Pourtant, j'ai pu reconnaitre le même problème auquel je suis confronté en ce moment au niveau de la configuration torrent avec une 9box. 
Voilà le problème: 
Je suis inscrit sur demonoid à partir duquel je peux télécharger des fichiers torrents. Mais, chose très étrange, celui-ci ne reconnait ni mes dl ni mes upl ce qui me donne un ratio de 0. 
Comme vous l'aurez deviné, ceci n'est que le résultat de mon problème, car j'ai remarqué, ou du moins j'ai cru comprendre que la configuration de mon routeur y était pour qq chose. En effet, il semble que pour avoir un vrai débit torrent il faille ouvrir les ports du routeur, ce que j'ai essayé de faire, sans succès. On me demande effectivement une adresse ip fixe, mais lorsque je la rentre (ip du genre 192.168.1 etc), soit un message me dit que l'adresse est la même que celle du routeur, soit, j'arrive sur une page du style ERROR REQUEST 400 ou je n'sais quoi.
Ce que j'ai beaucoup de mal à comprendre c'est pourquoi je peux dl (à une vitesse très très lente : comme un film en 3 jours alors qu'un ami qui ne sais pas me renseigner, je souligne, peux l'avoir en 30 mns!!!), je peux aussi seeder mais aucun signe de reconnaissace demonoid. Je veux bien laisser tourner en seed la machine pendant toute la nuit par souci de partage, cela ne me pose pas de problème, mais à condition que cela soit reconnu avant que je me fasse virer de demo.
J'ai tenté de suivre les conseils de cette page mais rien pour le moment. De plus, je n'ai pas tenté la connection via ethernet car je me demande (parce que je ne sais pas) si en coupant le mode routeur, l'ibook de ma femme qui fonctionne aussi en airport verra sa connection coupée. 
S'il y une bonne âme qui prendra le temps de lire toutes ces lignes et d'y répondre je lui en serait très reconaissant. 

Encore merci de votre patience et à plus. 
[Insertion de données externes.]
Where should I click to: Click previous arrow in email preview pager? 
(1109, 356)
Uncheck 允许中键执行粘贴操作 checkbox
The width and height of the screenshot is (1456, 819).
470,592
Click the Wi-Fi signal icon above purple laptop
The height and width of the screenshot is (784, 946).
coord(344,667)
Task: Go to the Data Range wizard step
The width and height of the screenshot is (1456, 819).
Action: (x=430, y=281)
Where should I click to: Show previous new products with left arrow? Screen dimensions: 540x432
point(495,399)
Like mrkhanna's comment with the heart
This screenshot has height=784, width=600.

PS: Pour information je tourne soit avec bits on wheels, soit avec tomato torrent, mais je ne saurais pas vous dire la différence. Ma neuf box est une trio c, ma machine un macbook pro 2ghz 1g ram.


----------



## dellys (22 Juin 2006)

Déjà, et pour les avoir tous testés, j'utilise bits on wheels moins gourmand en ressource et sensiblemnet plus rapide. (J'atteind des débits de l'ordre de 130 sur certains fichiers)
J'utilise un PWB (G4 1,5Ghz 17" 1Go) branché sur mon réseau Airport (express) connecté en ADSL environ 4/5 megas réels.

Aucun soucis pour me faire reconnaitre de mon tracker.

Questions :
. Lors de ton inscription sur ton tracker, étais tu sur la même configuration que maintenant ?
. As tu essayé de changer de port ? as tu mappé les ports ?
. As tu coupé le part feu sur les ports concernés ?
. As tu essayé de te mettre sur la page d'accueil de tron tracker lorsque tu lances le téléchargement ?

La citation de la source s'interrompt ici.